How to Bulldog PicturesYou’ve spotted your Bulldog holding the perfect pose! Quickly, but quietly, you decide to tip-toe over to the cabinet and grab your camera hoping he doesn’t change position before you get back. Oops! He moved just as he heard the creaking of the chair you were sitting on.

Couldn’t even get off the chair before he jumped up to see what you were up to. Why are Bulldogs so against getting their photo taken? There must be some conspiracy – some cover-up at work! Then you’re reminded: “This is why I will never have any good photos of my Bulldog!”

Oh! Why can’t my Bulldog puppy stay still for just one lousy photo!

- Every Bulldog Owner Who Ever Lived

Preparation Goes a Long Way in Pet Photography

Capturing great photos of your Bulldog at random times may never be easy, but add some preparation, a few dog treats and basic understanding of photography and you’ll be snapping Rembrandts in no time.

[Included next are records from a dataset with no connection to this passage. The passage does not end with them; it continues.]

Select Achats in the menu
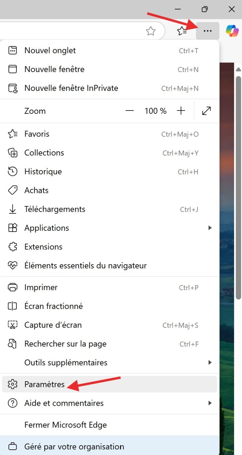Screen dimensions: 242x455 click(36, 190)
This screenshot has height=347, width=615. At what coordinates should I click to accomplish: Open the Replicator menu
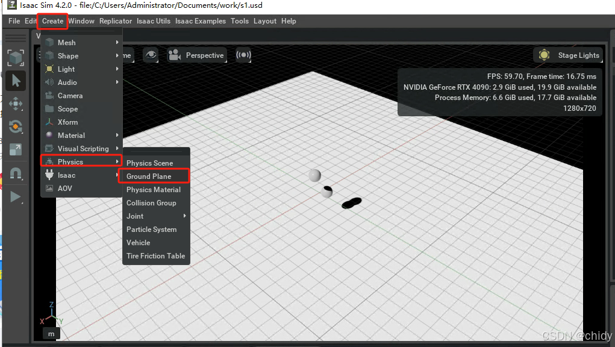pyautogui.click(x=116, y=20)
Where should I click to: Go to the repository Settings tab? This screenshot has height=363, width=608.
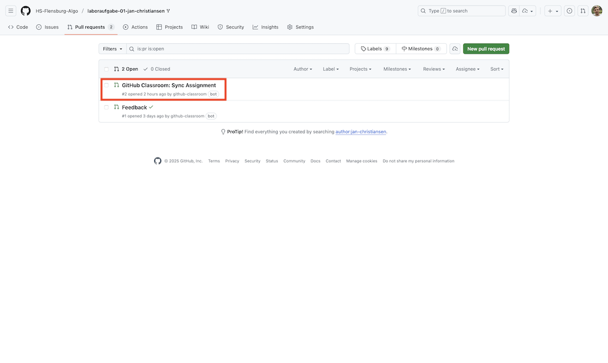pyautogui.click(x=300, y=27)

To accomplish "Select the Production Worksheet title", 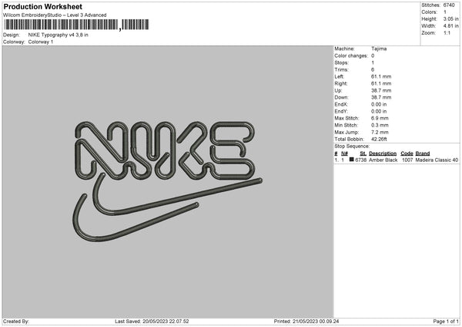I will pyautogui.click(x=43, y=6).
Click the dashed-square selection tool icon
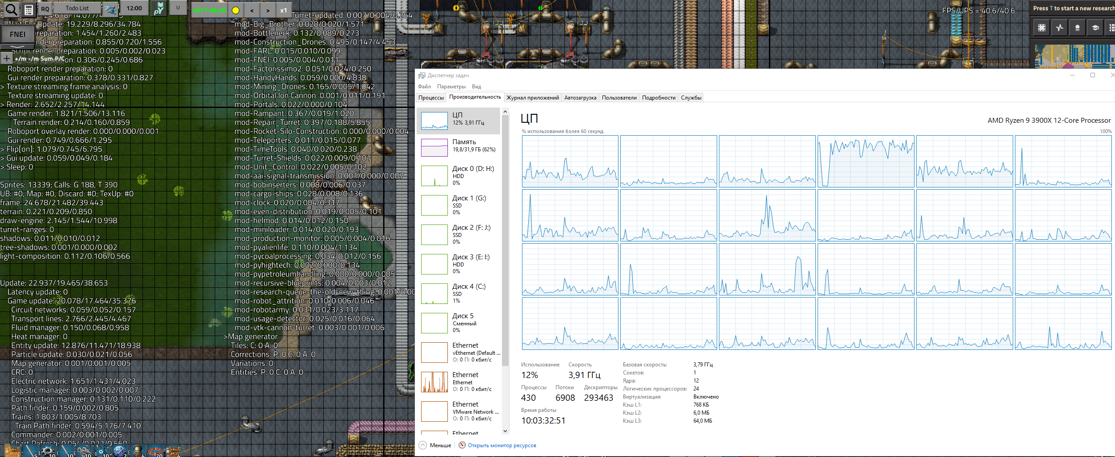The image size is (1115, 457). (x=1042, y=28)
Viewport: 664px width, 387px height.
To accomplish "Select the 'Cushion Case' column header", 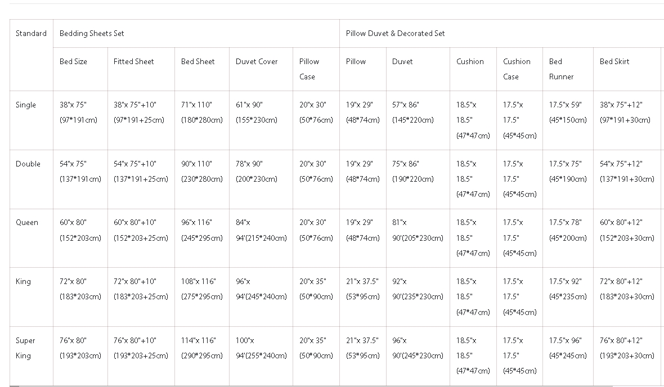I will [x=517, y=69].
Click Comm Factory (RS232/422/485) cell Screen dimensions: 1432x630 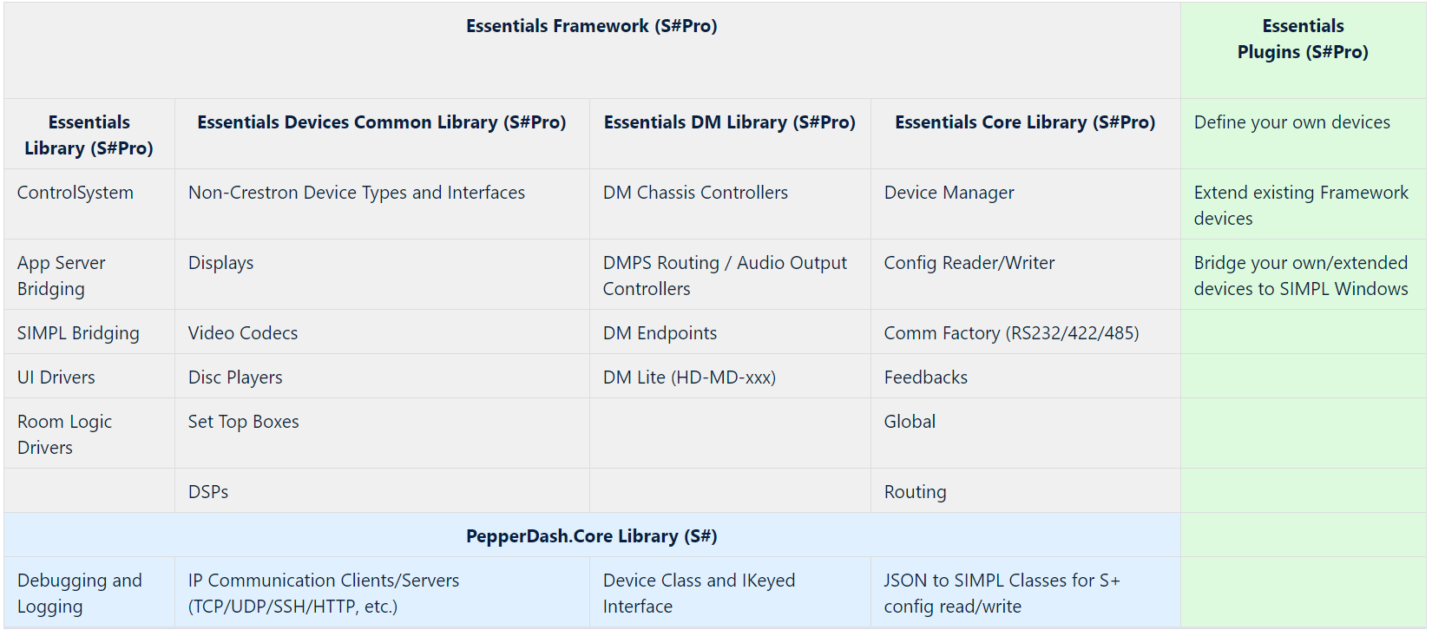point(1011,333)
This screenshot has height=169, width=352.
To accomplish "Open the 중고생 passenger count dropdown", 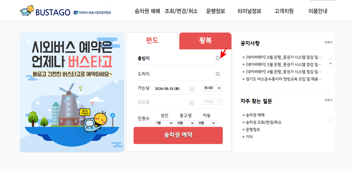I will coord(186,123).
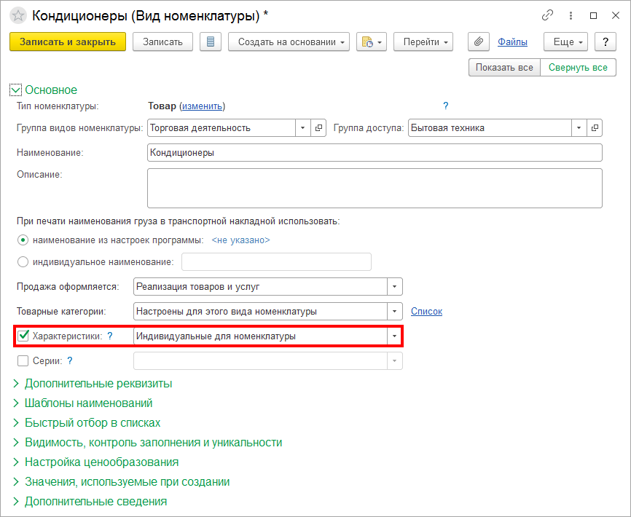Click Записать и закрыть button
The image size is (631, 517).
pyautogui.click(x=68, y=42)
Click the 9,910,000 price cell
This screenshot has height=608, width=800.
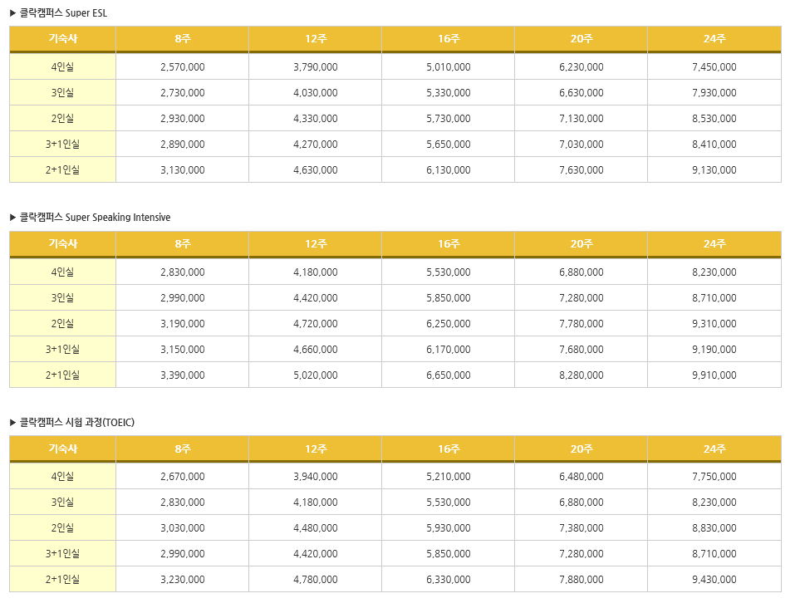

What do I mean by preparation? Well, most of us don’t walk around with a camera dangling from our neck. If you want great, studio quality photos, you have get a few things in place. Decide beforehand your desired theme for the photo. Where and when will you take the photo? Are there any props or outfits necessary to shoot the photo you like?

If you haven’t begun already; re-visit those jaw droppingly beautiful Bulldog photos. You know, the ones that really caught your eye on facebook or pinterest. Study them. Ask yourself, “What makes these photos so dazzling?” Be honest with yourself: A person who lives in Ohio shouldn’t necessarily try to re-create the picture they saw of a Bulldog surfing the waves at Long Beach, California.

Follow These Simple Rules to Capture Great Photos of Your Bulldog

  • Bring the camera down to eye level with your to take bulldog pictures

You wouldn’t take a photo of your mother from atop a ladder so don’t shoot looking down on your dog either. Snapping from eye level helps to create a personal connection between the subject and the viewer.

Focus on the eyes and get down on the ground to see the world as your bully does. This step may be the most important – It brings out the beauty and character of your Bulldog from a unique perspective.

  • Remove unnecessary distractions while shooting.

Again, it’s the eye contact in a photo that we want and having 6 people in the room snapping their fingers and making noise isn’t going to help your Bulldog concentrate on the camera lens.

  • Especially if it’s an outdoor shot, try and capture your bulldog in his natural setting.

Sneak away with your camera. Let him wander around a little. Catch him sniffing a flower or sunbathing. If he won’t stay still, try setting him up on a picnic table so he can’t run away so easily.

Often times the most stunning of portraits, with Bulldogs especially, will be captured at the moment your bully hears or sees something in the distance that calls their entire body to attention. The sudden sound of a beeping car or a neighbor hollering for their kid to hurry home for dinner will likely perk your bully’s head, ears, neck and shoulders right up. If you’re lucky enough to catch him in this pose, you’ll find his whole stance to be very majestic and commanding.

  • Practice Taking Photos With Your Bulldog

This point sounds so obvious your first inclination is probably just to ignore it, but pay attention! Just as with trimming nails and taking walks on a leash, your Bulldog will be better with repetition.

Start when your puppy is young. Tell him to sit in place and reward him with a treat. After a while, only treat him when he’s sat for at least 15 seconds, then 30, then only after a 10 minute photo session. Always treat your bully for his patience and he’ll always pose for you. You can teach an older bully this trick too, but it takes a bit more practice.